La tendance actuelle à la thésaurisation de la main-d’œuvre est due à de multiples facteurs. Tout d’abord, le marché du travail reste exceptionnellement tendu, le rapport entre le nombre de postes vacants et le nombre de chômeurs restant proche de 2. Dans ces circonstances, il est plus difficile pour les entreprises de remplacer les départs inattendus. Disposer d’une main-d’œuvre excédentaire s’avère alors utile. Deuxièmement, la rentabilité des entreprises reste élevée, ce qui leur permet d’absorber la hausse des coûts salariaux (voir figure 2). Comme d’habitude, le Covid a aggravé le problème. Comme le Covid a augmenté les absences temporaires, la main-d’œuvre excédentaire a permis aux entreprises d’éviter les perturbations opérationnelles.

La thésaurisation de la main-d’œuvre entraîne des conséquences économiques surprenantes

La rétention excessive de main-d’œuvre crée des problèmes. Elle aggrave le resserrement du marché du travail, entraînant une hausse des salaires, qui ont augmenté de 5,1 % par rapport à l’année précédente. Elle rend également le marché du travail plus résistant au resserrement monétaire. Bien que la Fed ait augmenté le taux des Fed Funds de 4,25 pp en 2022, le taux de chômage reste à 3,4 %, un bas niveau du 21e siècle. Si ce faible taux de chômage est généralement une bonne chose, dans le contexte où la Fed tente de refroidir l’inflation, il constitue un facteur de complication.

Néanmoins, lorsque la Fed finira par briser les reins du marché du travail, on peut s’attendre à une hausse relativement rapide du taux de chômage. Une fois que le marché du travail se sera légèrement détendu, un effet boule de neige pourrait se produire. Certaines entreprises, notamment celles qui subissent une pression sur les marges, pourraient moins craindre les pénuries temporaires de main-d’œuvre, car les remplaçants seront plus faciles à trouver, et se débarrasseront donc de leur main-d’œuvre excédentaire. L’augmentation du chômage qui en résulterait pourrait convaincre encore plus d’entreprises de se débarrasser de leur main-d’œuvre excédentaire. Le résultat final serait un taux de chômage élevé.
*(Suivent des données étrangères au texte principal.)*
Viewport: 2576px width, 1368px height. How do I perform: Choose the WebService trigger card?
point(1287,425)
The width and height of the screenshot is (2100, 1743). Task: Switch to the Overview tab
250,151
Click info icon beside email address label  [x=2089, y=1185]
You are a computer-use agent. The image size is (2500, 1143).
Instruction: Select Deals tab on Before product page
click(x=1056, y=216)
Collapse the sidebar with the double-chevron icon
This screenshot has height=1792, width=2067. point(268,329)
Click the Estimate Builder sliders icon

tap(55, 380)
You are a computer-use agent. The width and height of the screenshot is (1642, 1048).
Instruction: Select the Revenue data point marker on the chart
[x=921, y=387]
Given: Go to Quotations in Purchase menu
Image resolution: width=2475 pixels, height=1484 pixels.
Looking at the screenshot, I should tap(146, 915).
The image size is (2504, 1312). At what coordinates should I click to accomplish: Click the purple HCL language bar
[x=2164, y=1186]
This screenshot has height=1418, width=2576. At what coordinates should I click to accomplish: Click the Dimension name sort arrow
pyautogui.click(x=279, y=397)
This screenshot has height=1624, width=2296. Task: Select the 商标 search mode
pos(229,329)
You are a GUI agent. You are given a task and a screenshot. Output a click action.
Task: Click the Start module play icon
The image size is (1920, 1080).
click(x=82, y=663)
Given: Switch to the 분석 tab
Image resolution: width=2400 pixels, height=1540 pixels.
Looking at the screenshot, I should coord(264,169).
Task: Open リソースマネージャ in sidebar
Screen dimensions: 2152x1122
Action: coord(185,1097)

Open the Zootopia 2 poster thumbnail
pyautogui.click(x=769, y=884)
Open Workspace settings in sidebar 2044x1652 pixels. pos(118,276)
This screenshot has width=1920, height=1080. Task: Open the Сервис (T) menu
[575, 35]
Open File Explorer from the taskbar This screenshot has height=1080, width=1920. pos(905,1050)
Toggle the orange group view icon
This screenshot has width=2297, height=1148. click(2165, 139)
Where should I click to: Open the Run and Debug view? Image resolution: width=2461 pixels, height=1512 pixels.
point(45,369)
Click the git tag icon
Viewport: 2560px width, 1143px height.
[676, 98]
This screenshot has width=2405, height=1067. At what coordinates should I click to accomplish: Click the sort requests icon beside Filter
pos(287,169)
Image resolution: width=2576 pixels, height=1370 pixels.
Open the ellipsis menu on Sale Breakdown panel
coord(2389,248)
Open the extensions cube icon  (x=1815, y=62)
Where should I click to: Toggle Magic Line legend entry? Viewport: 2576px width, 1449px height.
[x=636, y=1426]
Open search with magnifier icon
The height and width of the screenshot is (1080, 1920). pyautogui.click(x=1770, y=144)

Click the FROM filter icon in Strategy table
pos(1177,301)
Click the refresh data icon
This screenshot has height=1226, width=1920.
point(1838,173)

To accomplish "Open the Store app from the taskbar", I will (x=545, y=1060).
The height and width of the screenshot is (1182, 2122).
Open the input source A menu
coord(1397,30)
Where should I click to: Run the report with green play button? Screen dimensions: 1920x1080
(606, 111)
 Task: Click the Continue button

Toutefois, la hausse du taux de chômage qui s’ensuit ne se traduira pas nécessairement par une récession profonde. Comme les entreprises compenseront probablement leur perte d’unités de main-d’œuvre en augmentant les heures de travail et la productivité du travail, la croissance économique ralentira probablement, mais ne deviendra pas (profondément) négative au cours de l’année 2023. C’est l’une des raisons pour lesquelles nous prévoyons que la croissance économique se maintiendra à une moyenne annuelle de 1,2 % en 2023, malgré le resserrement monétaire sévère en cours. L’adaptation est la clé de la survie, tant dans la nature que dans l’économie. En 2023, lorsque les vents économiques tourneront, les entreprises américaines montreront à nouveau leurs extraordinaires capacités d’adaptation.